The roundtable discussion engaged hospitals and healthcare providers in efforts to enhance statewide surveillance for antimicrobial resistant organisms; improve the uptake and utility of antibiotic stewardship programs among hospitals and nursing homes; and highlight the need for a collaborative approach across health care settings to interrupt the development and spread of antimicrobial resistant organisms.

"Today's roundtable is only the first step in what promises to be a very broad, coordinated and collaborative initiative as we launch this fight against antimicrobial resistance," Dr. Zucker said. "We plan to bring other agencies into this effort as well as other professionals and types of facilities. The initiative will explore the use of the most modern data technologies including electronic health records, e-prescribing and regional health networks to track the use and prescribing of antibiotics. And we will maximize our use of the most advanced laboratory technologies including whole genome sequencing to better understand this evolving problem."

The emergence of drug resistance in bacteria threatens the advances made in modern medicine and may one day lead to a limited or complete lack of treatment options for previously treatable bacterial infections. According to the CDC, at least 2 million people in the U.S. become infected with bacteria resistant to antibiotics each year, and at least 23,000 people die as a result of these infections.

So far in the U.S., there have been two human cases involving novel mcr-1 drug resistant organisms. The first case of mcr-1 was found in May 2016, in a 49-year old Pennsylvania woman with a urinary tract infection caused by Escherichia coli (E. coli). This finding led the Centers for Disease Control and Prevention (CDC) to issue an alert to all health care facilities on June 13. On June 16, NYSDOH issued a health advisory to all hospitals, nursing homes, diagnostic and treatment facilities, clinical laboratories, and local health departments, requiringthem to report any bacteria with the mcr-1 resistance gene, or suspected or confirmed cases of resistance to colistin or polymixin B, both antibiotics of last resort.

The second case of mcr-1 reported in the U.S. was identified by independent researchers in a study published in the journal Antimicrobial Agents and Chemotherapy.According to researchers, the mcr-1 gene was found in nineteen E. coli isolates from hospitals in 10 countries, including one hospital in New York.

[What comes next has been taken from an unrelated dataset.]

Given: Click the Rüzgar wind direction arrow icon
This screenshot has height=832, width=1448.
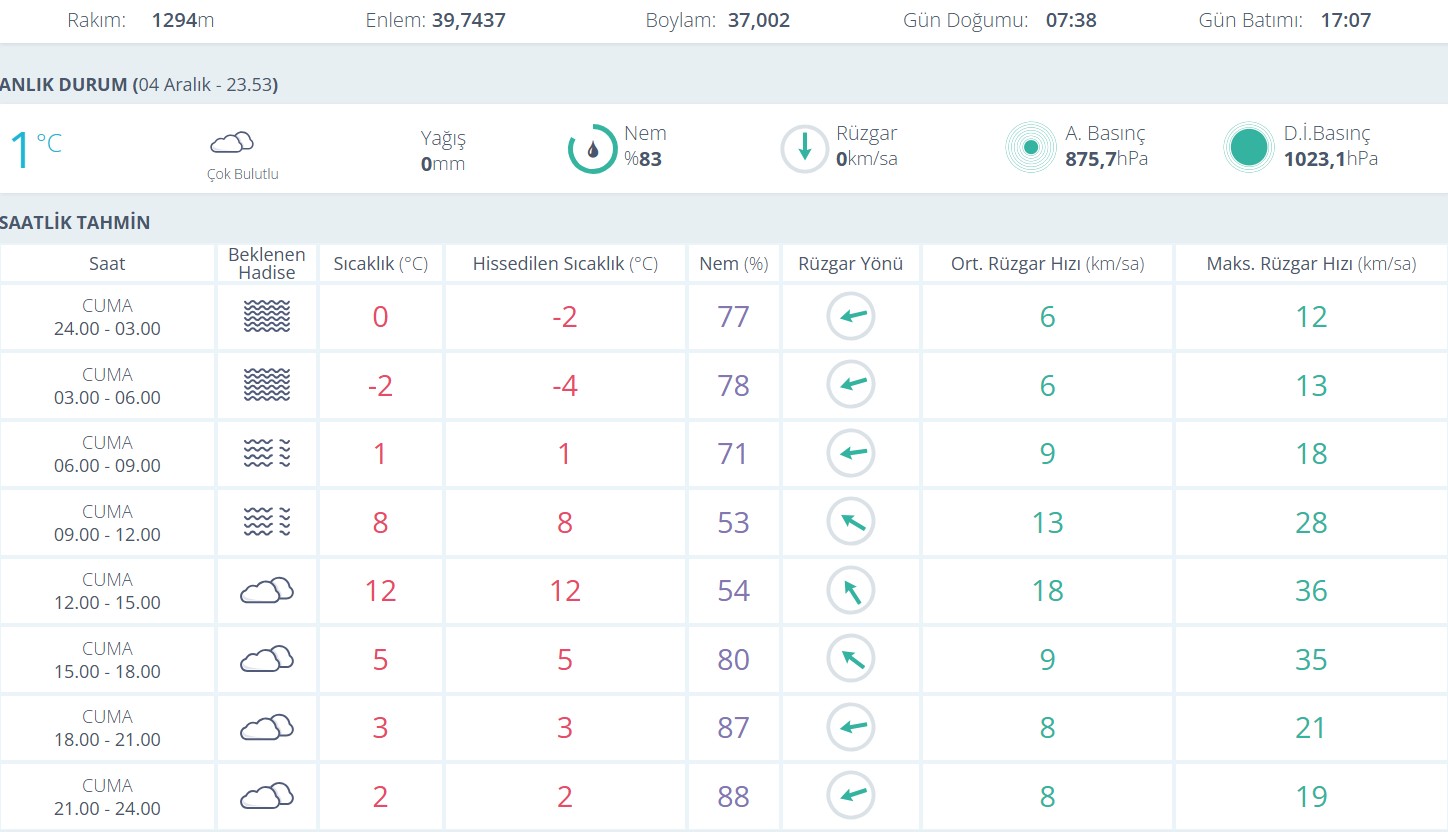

Unlike the isolate in Pennsylvania which was resistant to many antibiotics, the isolate in New York, although multi-drug resistant, could be treated with antibiotics. But the authors said the potential for mcr-1 to spread "highlights the importance of active surveillance of emerging resistance genes, including mcr-1…"

mcr-1 was first isolated in November 2015 in E. coli recovered from pigs, raw pork meat and a small number of hospitalized patients in China. The gene is found on loops of DNA called plasmids, which can transfer to other bacteria, increasing the risk that resistance will spread. Bacteria containing mcr-1 have been found in samples from at least 20 countries around the world. Most of the time, the gene has been found in E. coli, but it has also been reported in Salmonella, Shigella sonnei and Klebsiella pneumoniae.

Antibiotics were first discovered in 1928 by Alexander Fleming, a British bacteriologist who found that mold could kill bacteria. His finding led to the discovery of penicillin, an antibiotic still used today. Since the 1940s, antibiotics have been widely used to treat everything from sinus infections and strep throat to gonorrhea and pneumonia.